In an interview with detectives, Lee Nicholls told how Jamie Dack had begged: “Please leave me be, just leave me alone, let me go please.”

But Nicholls told him that he couldn't as things had gone too far.

“If I let you go, you will go to the Old Bill,” he told police. “He promised me he wouldn't and I said I couldn't take that chance. I said to him, you know what is going to happen and he was, like, yeah.”

Winchester Crown Court heard that Nicholls told police how he had repeatedly struck Jamie about ten times with a baseball bat about the head and face.

“Just kept hitting him and hitting him and hitting him, hoping this would have killed him,” the court heard he had told detectives.

Nicholls said that he stopped and co-defendants Ryan Woodmansey and Andrew Dwyer-Skeats then hit Jamie. Nicholls added that he hit Jamie with a bottle about 30 times until it broke.
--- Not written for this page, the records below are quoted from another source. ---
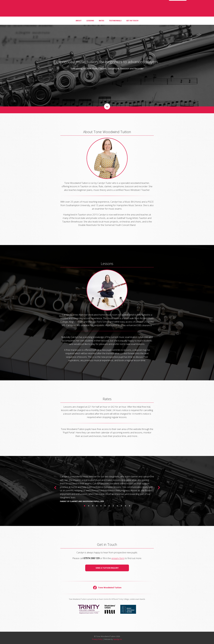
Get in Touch (132, 26)
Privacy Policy (97, 639)
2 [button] (89, 506)
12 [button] (129, 506)
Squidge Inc (118, 639)
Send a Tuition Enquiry (107, 568)
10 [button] (121, 506)
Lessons (90, 26)
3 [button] (93, 506)
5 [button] (101, 506)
He then told detectives how he had stabbed Jamie about eight or nine times in the neck with the two other men goading him: “If you're going to do it properly, don't tickle him.”

That, he said, made him more angry.

Asked what caused him to stop stabbing Jamie, Nicholls replied: “The last stabbing because I knew that was the one that killed him.”

Jamie's body was discovered on Easter Sunday in a burning industrial bin.

Donna Chalk, 21, and Dwyer-Skeats, 26, of Bevois Mews, Nicholls, of Southampton Street and Woodmansey of no fixed address, all deny murder.

The three men admit perverting the course of justice by disposing of and setting fire to Jamie's body. Chalk denies that charge.